## ASSIGNED TASK
Please return only the lines from the one holding "Task: Click the rocket project icon" through the one holding "Given: Click the 有效", exactly as they appear in the records below, both ends included.

## DATA SUPPLIED
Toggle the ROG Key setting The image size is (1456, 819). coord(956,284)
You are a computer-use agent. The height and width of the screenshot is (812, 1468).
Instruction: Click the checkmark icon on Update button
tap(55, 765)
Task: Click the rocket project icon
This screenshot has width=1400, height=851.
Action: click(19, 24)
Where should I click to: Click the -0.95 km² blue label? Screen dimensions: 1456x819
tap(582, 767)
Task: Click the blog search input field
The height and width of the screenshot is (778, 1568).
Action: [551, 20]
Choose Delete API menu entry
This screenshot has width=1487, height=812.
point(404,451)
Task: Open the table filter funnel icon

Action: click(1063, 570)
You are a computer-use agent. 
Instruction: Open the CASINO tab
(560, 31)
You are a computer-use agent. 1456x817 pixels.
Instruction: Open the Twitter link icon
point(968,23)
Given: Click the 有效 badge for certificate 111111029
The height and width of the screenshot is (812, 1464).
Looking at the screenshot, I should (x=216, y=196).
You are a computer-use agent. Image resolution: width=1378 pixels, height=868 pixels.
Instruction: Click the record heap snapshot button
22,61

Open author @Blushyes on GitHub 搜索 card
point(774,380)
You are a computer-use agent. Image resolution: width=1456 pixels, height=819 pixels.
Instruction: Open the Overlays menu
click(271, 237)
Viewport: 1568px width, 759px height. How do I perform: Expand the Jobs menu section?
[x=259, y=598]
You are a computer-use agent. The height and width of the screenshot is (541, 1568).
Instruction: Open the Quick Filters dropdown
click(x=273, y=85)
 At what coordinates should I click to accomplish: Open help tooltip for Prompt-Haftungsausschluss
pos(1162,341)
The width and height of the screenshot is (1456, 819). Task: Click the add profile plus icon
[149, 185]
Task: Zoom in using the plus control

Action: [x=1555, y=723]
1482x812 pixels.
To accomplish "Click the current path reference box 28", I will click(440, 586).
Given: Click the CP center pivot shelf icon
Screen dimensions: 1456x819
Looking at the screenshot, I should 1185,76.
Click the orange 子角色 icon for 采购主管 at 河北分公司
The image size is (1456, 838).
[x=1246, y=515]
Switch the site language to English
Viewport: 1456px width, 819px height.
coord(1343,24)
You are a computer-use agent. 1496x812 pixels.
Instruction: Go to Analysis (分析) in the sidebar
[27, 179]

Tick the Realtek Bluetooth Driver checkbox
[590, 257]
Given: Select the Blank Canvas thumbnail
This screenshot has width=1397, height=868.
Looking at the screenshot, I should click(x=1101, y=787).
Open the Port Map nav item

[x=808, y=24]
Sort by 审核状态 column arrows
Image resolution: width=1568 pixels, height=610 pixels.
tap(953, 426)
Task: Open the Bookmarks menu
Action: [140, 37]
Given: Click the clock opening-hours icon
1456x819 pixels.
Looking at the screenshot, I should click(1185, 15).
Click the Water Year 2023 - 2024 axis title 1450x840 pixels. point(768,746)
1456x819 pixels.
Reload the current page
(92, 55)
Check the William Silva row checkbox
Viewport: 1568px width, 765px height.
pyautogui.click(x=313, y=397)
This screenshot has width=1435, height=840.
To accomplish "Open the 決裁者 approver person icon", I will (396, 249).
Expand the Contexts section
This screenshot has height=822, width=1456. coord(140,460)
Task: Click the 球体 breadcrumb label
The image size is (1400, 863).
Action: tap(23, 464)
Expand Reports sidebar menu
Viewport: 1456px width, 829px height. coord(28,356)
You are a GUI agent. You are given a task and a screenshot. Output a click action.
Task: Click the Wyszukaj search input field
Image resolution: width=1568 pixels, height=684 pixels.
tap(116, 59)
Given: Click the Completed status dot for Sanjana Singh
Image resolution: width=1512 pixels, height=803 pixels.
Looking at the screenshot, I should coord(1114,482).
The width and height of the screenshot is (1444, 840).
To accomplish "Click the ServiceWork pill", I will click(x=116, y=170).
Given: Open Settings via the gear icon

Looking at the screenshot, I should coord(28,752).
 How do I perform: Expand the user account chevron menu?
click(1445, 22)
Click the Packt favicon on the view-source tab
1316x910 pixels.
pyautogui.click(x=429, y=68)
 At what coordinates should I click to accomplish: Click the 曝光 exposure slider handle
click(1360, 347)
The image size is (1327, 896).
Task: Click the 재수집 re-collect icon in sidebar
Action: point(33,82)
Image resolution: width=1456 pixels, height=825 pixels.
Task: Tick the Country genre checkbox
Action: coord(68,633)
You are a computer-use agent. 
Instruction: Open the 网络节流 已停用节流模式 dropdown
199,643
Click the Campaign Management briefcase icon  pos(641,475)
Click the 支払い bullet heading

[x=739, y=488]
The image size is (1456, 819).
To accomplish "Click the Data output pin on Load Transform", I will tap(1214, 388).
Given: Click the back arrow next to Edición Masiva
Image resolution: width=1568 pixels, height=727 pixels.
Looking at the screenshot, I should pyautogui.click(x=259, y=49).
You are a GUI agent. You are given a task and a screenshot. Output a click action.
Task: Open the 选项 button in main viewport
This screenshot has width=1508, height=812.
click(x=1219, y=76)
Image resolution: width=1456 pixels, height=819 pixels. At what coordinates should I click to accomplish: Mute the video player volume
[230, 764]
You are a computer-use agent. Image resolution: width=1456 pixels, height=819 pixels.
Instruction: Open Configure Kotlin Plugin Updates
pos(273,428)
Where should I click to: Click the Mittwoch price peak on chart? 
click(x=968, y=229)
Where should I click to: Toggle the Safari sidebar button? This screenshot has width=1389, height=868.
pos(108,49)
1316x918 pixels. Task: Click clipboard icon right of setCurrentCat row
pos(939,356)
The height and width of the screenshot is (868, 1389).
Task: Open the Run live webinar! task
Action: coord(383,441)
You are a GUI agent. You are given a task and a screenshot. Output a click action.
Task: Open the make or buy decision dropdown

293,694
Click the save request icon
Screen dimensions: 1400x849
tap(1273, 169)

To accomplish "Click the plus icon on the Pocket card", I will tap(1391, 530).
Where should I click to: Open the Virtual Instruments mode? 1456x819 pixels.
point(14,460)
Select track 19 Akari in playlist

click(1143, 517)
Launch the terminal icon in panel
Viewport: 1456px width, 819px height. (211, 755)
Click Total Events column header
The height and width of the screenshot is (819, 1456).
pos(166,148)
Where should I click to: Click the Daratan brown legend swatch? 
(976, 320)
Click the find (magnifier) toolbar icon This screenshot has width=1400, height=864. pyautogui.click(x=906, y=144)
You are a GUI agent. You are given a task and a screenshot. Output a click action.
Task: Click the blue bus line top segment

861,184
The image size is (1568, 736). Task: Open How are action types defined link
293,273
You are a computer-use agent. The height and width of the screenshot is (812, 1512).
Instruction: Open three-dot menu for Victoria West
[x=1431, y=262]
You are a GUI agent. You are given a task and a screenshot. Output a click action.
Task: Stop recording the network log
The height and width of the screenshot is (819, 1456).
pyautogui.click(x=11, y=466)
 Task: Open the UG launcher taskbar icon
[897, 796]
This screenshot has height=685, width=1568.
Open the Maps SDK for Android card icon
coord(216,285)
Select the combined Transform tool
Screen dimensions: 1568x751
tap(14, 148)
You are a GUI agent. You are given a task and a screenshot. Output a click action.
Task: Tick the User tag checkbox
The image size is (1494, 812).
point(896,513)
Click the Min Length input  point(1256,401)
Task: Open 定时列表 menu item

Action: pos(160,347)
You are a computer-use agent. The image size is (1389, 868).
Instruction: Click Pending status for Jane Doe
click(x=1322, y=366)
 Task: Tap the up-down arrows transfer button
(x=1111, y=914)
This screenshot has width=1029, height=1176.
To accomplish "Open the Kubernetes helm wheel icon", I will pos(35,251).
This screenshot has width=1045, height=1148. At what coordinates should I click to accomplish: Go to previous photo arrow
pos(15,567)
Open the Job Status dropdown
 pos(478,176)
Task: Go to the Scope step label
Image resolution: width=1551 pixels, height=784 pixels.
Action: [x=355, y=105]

## OUTPUT OF THE TASK
Task: Click the rocket project icon
This screenshot has width=1400, height=851.
Action: click(19, 24)
Where should I click to: Click the -0.95 km² blue label? Screen dimensions: 1456x819
tap(582, 767)
Task: Click the blog search input field
The height and width of the screenshot is (778, 1568).
Action: [551, 20]
Choose Delete API menu entry
This screenshot has width=1487, height=812.
point(404,451)
Task: Open the table filter funnel icon

Action: click(1063, 570)
You are a computer-use agent. 
Instruction: Open the CASINO tab
(560, 31)
You are a computer-use agent. 1456x817 pixels.
Instruction: Open the Twitter link icon
point(968,23)
Given: Click the 有效 badge for certificate 111111029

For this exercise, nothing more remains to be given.